This is a DC controller. If your IGBT was shorted, you'd have constant full power to your motor. If your fuse isn't blown and your contactor is closed, then the IGBT isn't shorted.

You can also verify this by measuring the anti-parallel diode at the terminals with a multimeter. Set the meter to diode mode and touch the red lead to the battery negative terminal and the black lead to the motor negative terminal (this is assuming the Soliton uses an IGBT on the low side like most DC controllers). You should read around 0.3-0.5V.

You can also check the freewheeling diode in a similar way. Put the red lead on the motor negative terminal and the black lead on the motor positive terminal. The reading should be similar.

My guess is that one of two things is the cause:
1. Something is keeping the IGBT gate from turning on. This will cause a desaturation fault because the voltage across the IGBT will not fall as commanded. This could be a problem with the gate drive power supply, though most gate drive ICs have a separate detection of a power supply failure and this would show up as a different fault. It could also be blown bond wires in the IGBT package. If you read an open circuit during the IGBT diode check, this is probably the case.
2. Something in the desaturation detection circuit is open circuit. The desaturation circuit normally consists of a blocking diode and sometimes a series resistor. If the diode opens, it will cause a desat fault. If the diode shorts, it will cause the resistor to fuse which will also cause a desat fault. It could also be a bad solder joint, though I would have expected that to have shown up earlier than 6yrs of use.

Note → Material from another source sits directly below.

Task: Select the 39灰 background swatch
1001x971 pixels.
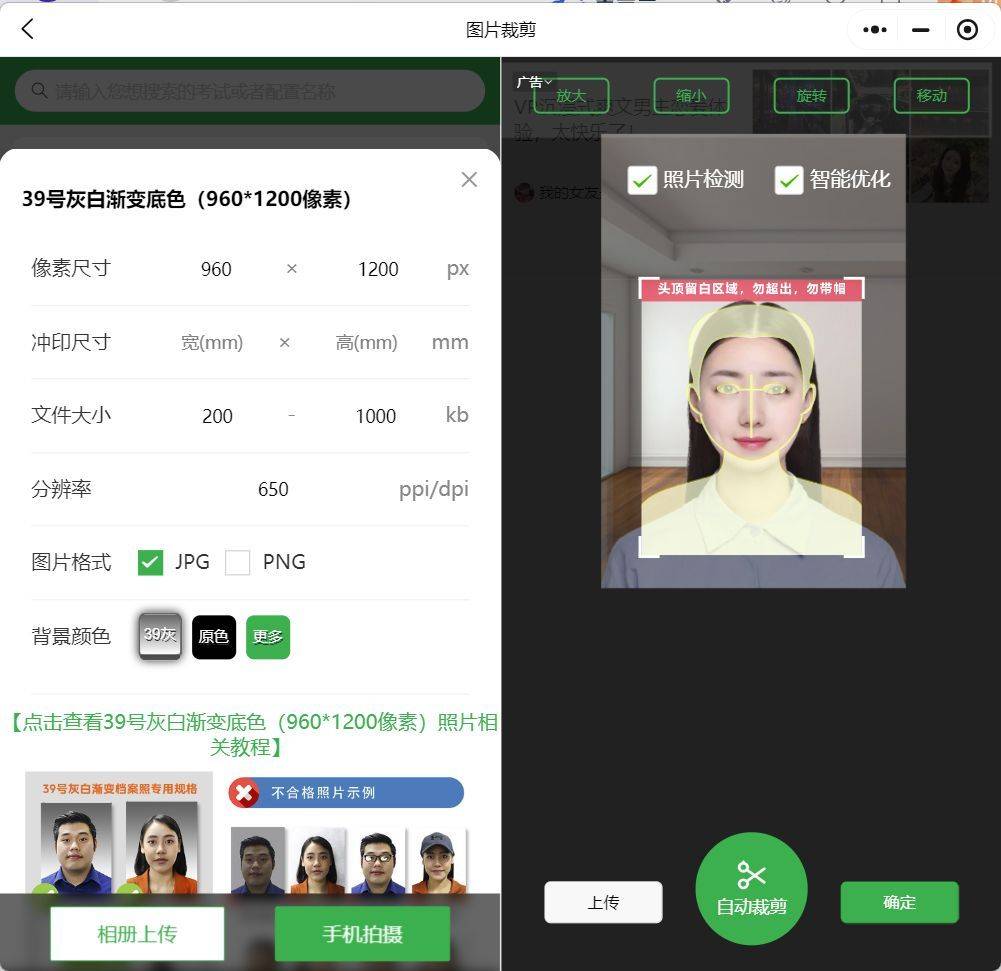Action: pos(160,636)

Regardless, hopefully the manufacturer can support you in actually getting it repaired. You really have to know your way around these sort of circuits by feel to be able to make the repairs yourself.


----------



## brainzel (Jun 15, 2009)

After a call and some e-mails, the Soliton will return to Florida.
Steve from Evnetics told me, that they will repair it on my costs.
Hope it won't be the worst case of about $800 plus shipping :-/
Fingers crossed!


----------



## Yukon_Shane (Jul 15, 2010)

Any updates on this thread?

I just got the same error/shutdown with my soliton Jr.

Thanks,
Shane


----------



## brainzel (Jun 15, 2009)

Since may 9th the controller is at evnetics and should be repaired.
Unfortunately communications are tough and the controller is not repaired until now :-/

I'm still waiting for updates with more content then:"Still not repaired. Don't know when it's done."

Very frustrating :-(

Michael


----------



## Yukon_Shane (Jul 15, 2010)

sorry to hear that. I just sent in an email to the support address. I'm hoping they'll respond soon.

keep me updated on your progress. I suspect I'll have to decide soon whether to send the controller to be serviced or just start looking for a new one. 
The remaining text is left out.